Quantitative determinations of anabolic steroids are complicated by the fact that steroids are ubiquitous in the human body. For example, urinanalysis for exogenous testosterone typically measures the ratio of testosterone to epitestosterone, but athletes wishing to beat a steroid test can simply counter their testosterone intake with a proportional intake of epitestosterone such that the ratio remains constant.
Steroids may also be detected through bioassay; however, currently available bioassays lack critical sensitivity and accuracy. For example, Raivio et al. (JCE&M, 86: 3, 2001, 1539) reported an assay for measuring androgen bioactivity in human serum. The assay consisted of a) a Gal4 DNA-binding domain operably linked to an androgen receptor ligand binding domain (Gal4-DBD:AR-LBD); b) a herpes simplex VP16 protein operably linked to the N-terminal region of the androgen receptor (VP16:AR(N terminus)), c) a luciferase reporter gene and d) an AR-interacting protein 3 (ARIP3) for amplification. Unfortunately, the constructs were incapable of detecting steroids with sufficient sensitivity or specificity to be useful as an assay.
Paris and colleagues (J. Clin. Endocrinol. Metab. 87: 2002, 791) also developed a bioassay with virtually no diagnostic utility. They reported an estrogen bioassay that employed recombinant HeLa cells expressing the estrogen receptor with an estrogen response element driving a luciferase reporter. However, HeLa cells contain endogenous aromatase, an enzyme that converts testosterone to estrogen. Although aromatase inhibitors may be added to the cells in an attempt to eliminate the endogenous conversion of testosterone, it is unconfirmed whether or not such an assay would provide a reliable means of detection.

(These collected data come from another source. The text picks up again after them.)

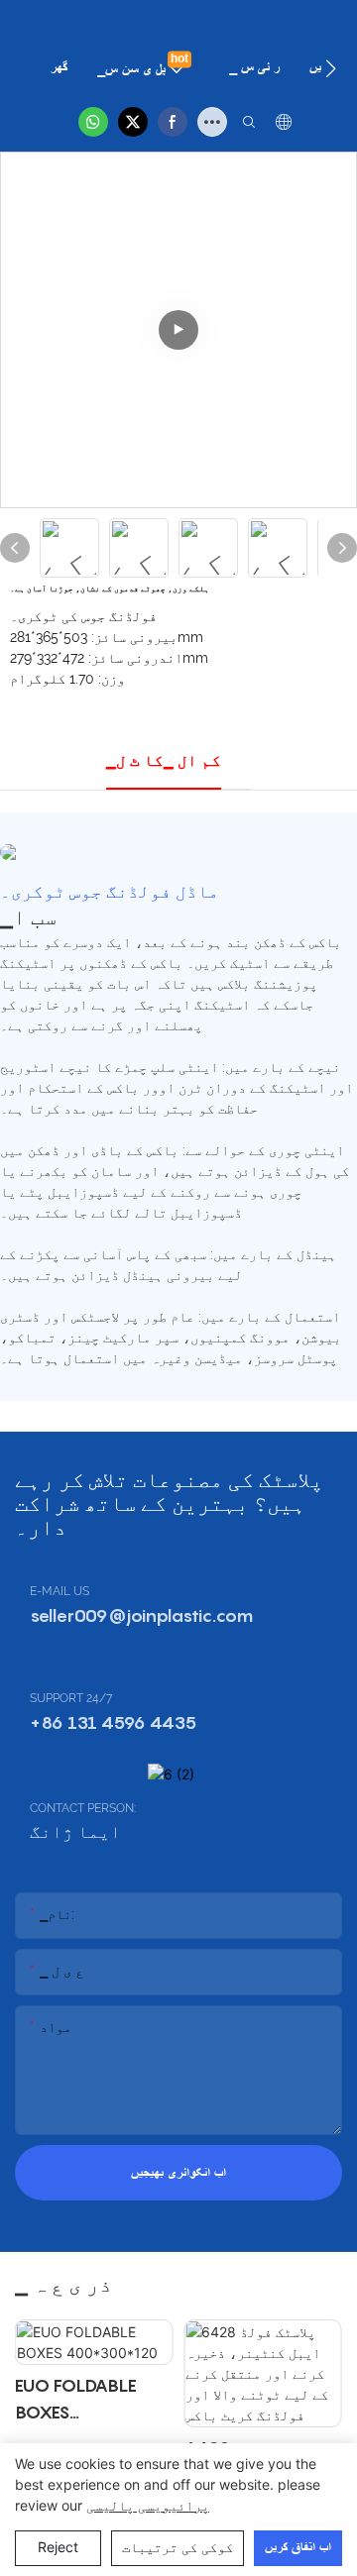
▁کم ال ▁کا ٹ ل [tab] (163, 760)
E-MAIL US (59, 1591)
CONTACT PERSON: (83, 1808)
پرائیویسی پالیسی (147, 2505)
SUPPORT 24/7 (71, 1698)
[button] (330, 68)
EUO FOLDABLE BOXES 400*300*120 (76, 2400)
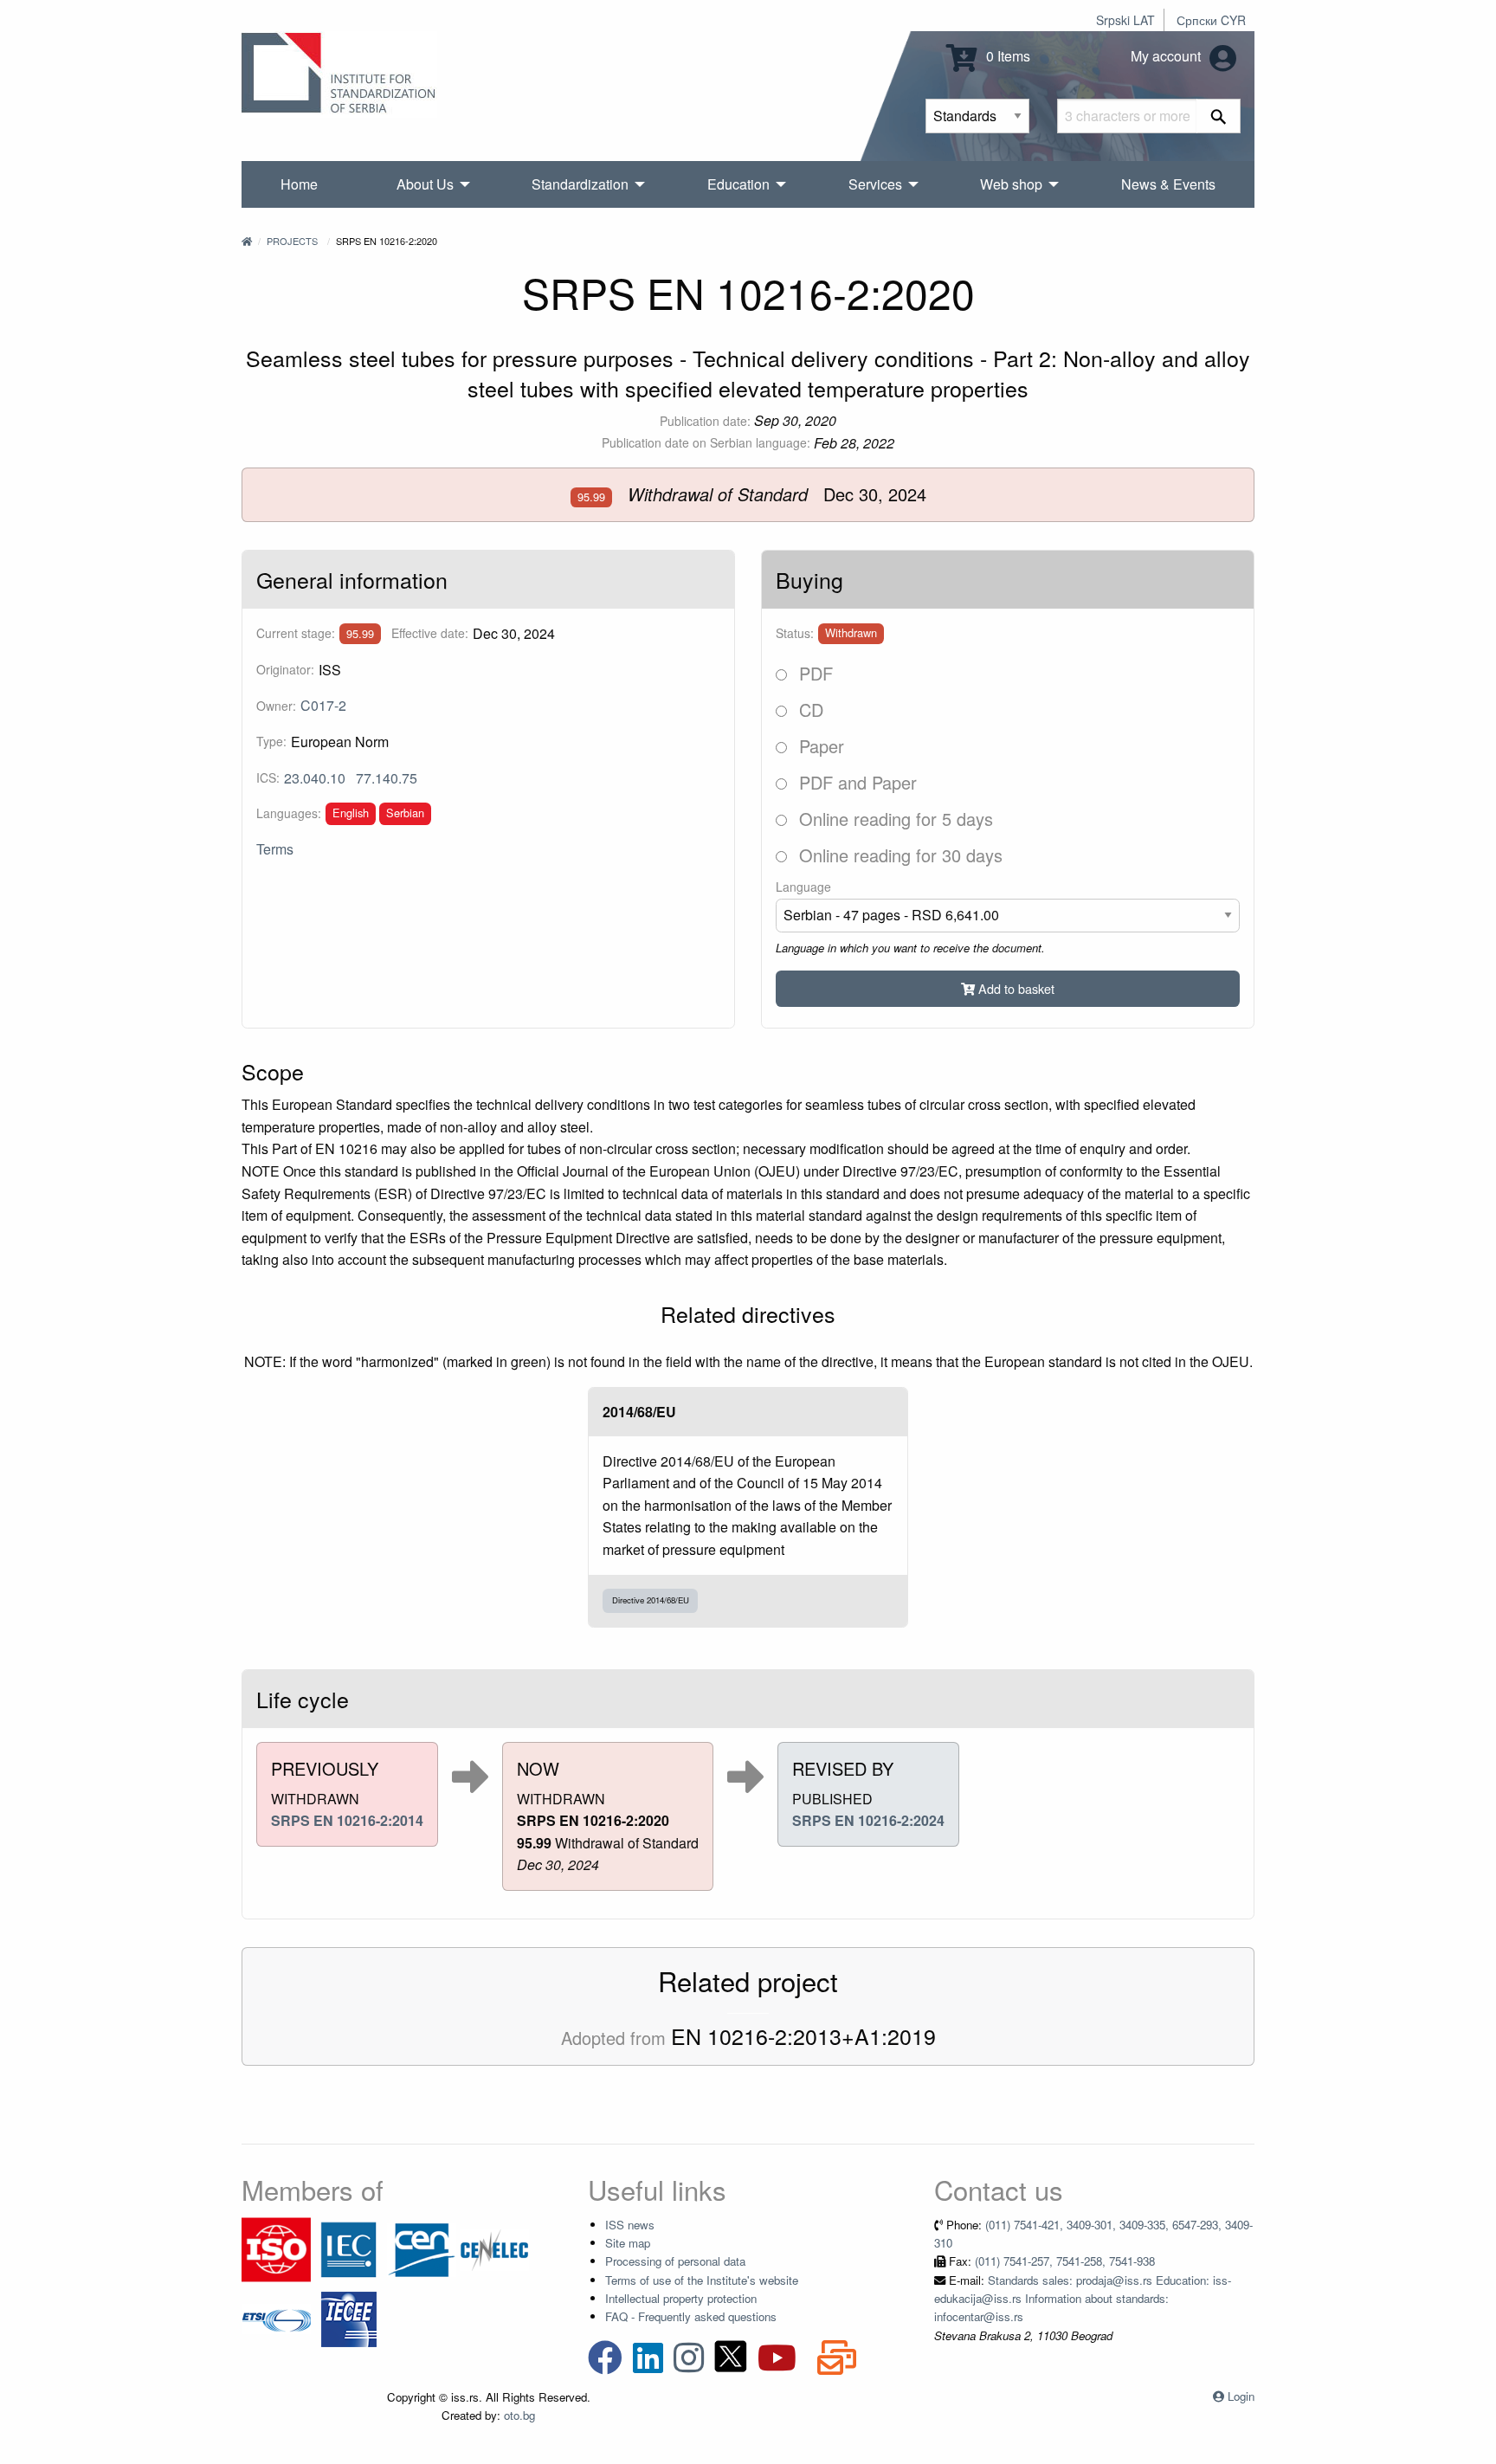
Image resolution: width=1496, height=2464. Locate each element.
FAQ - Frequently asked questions (691, 2316)
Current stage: (295, 633)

Balasubramanian and Morse (Mol. Cell Biol. 19: 2977-2985) reported a tripartite construct (LexA-DBD:ER-LBD:VP16) in yeast useful in their studies of transcriptional activators. However, the use of a yeast based system and construct in a clinical diagnostics setting for the detection and monitoring of various steroids was not contemplated, presumably due to inherent challenges created by other components in serum, such as metals, sugars, and amino acids that affect yeast growth or the ability to detect the downstream reporter. Attempts to remove such factors, such as by extraction, can also bias the sample and make the results unreliable. Use of a yeast system in a bioassay also has inherent challenges due to endogenous properties of the yeast cells themselves, such as bioconversion of the steroids being assayed and factors affecting transcription efficiency, such as cross-reactivity issues, transport issues, and transcriptional issues.
A simple method of measuring steroids in a clinical setting is greatly needed. Currently, there are no affordable, sensitive, reliable and versatile methodologies capable of detecting steroids or other molecules capable of binding a steroid hormone receptor.